MLIR News, 25th edition (1/22/2021)

mehdi_amini · January 15, 2021, 4:48am

Welcome to the twenty-fifth issue of the MLIR (bi)Weekly, a newsletter covering developments in MLIR, and related projects in the ecosystem. MLIR (bi)Weekly is brought to you by a collective effort of contributors, we welcome your contributions!

MLIR Core

Infrastructure

An interface was added to better support cast-like operations.
A new builtin unrealized_conversion_cast operation was added to reduce the burden of intermixing type systems. [discussion]
FuncOpSignatureConversion(populateFuncOpTypeConversionPattern) now supports FunctonLike operations that are similar to FuncOp.
A custom stream can now be provided when generating PassManager crash reproducers.

Table-driven Infrastructure

A new RangeTypesMatchWith operation predicate was added
- This is a variant of TypesMatchWith that supports range equality.
[OpFormatGen] Enum attributes are now formatted as keywords when possible.
[OpFormatGen] Types, i.e. operand/result types, can now be used to anchor optional groups.
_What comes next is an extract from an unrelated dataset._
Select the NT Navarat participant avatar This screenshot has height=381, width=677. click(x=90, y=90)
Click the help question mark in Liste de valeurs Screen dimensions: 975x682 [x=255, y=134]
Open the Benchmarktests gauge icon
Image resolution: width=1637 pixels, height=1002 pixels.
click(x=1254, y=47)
Optimizations and Code Generation

LLVM dialect now uses built-in types whenever possible.
Generalized masked and compressed load stores memref operands with indices and unified syntactic conventions for all memory ops in vector dialect
- simplifies rewriting between all these ops
- makes syntax more consistent, easier to read
- also prepares vectorization strategy in sparse compiler
The sparse codegen got the addition of vectorization strategies ; @aartbik tells a bit more about it on Discourse.
- innermost loops, choice of dense or dense/sparse for-loop vectorization
- handles both parallel and reduction types
- masked mem operations interact nicely with vector dialect folding/hoisting
- planned independent pass should partition loops into
- unconditional vector loops and scalar cleanup loops
Improved sparse runtime support library
- after Matrix Market Exchange format, now also FROSTT file format for tensors, see Sparse Matrix Market Exchange Format support in MLIR for more info.
- ability to lexicographically sort in memory by indices (important for sparse setup!)
- made format extension proposal to the FROSTT team
Started to implement the “backing store” for a MLIR sparse tensor type
- this will simplify using the sparse compiler a lot, and even enable setting up actual integration tests, more about this next time
Async dialect to LLVM lowering simplification
- coroutine and async runtime operations are now explicit operations instead of function calls
- coroutine intrinsics are operations in the LLVM dialect

SPIR-V

Code shuffling and refactoring for SPIR-V dialect and conversions are done: now they are following MLIR’s dialect and lowering conversions.
The SPIR-V dialect now knows traits like SignedOp, UnsignedOp, and UsableInSpecConstantOp to process ops in these categories uniformly.
spv.SpecConstantOperation is fully supported now, including serialization and deserialization.
A few operations (spv.GLSL.Fma/spv.Ordered/Unordered/spv.IsInf) are added, with lowerings from upper layers.

Other

Python bindings:
- Got support for extendable OpView classes.
- FuncOp and ModuleOp now have bindings.
f80 and f128 builtin floating point types were added.

In the Ecosystem

IREE : An MLIR Execution Environment for CPU and GPU

Quite a few productionalization activities:
- MacOS binaries are now being built (in addition to Linux). Windows binaries still exclude TensorFlow integration due to issues.
- More dogfooding of public APIs, notably resulting in an e2e JAX training example.
- Performance regression dashboard added for MobileBert on Samsung S20 (CPU and GPU).
- IREE core build no longer has a dependency on the tensorflow repository.
New HAL runtime and task scheduling system now functional for threaded tile dispatch on CPU (ResNet before, ResNet now with intra-op parallelism, looking forward to inter-op parallelism once the compiler emits more fine grained barriers).
Initial integration of LinAlg/Tensors to supplant the current codegen pipeline continues to make progress with initial e2e results (this work is needed to get the most out of fusion, parallelism and tunability). Targeting end of quarter for scale out to all supported workloads.
TOSA-based TFLite importer brought up with initial support for a few ops on CPU and GPU.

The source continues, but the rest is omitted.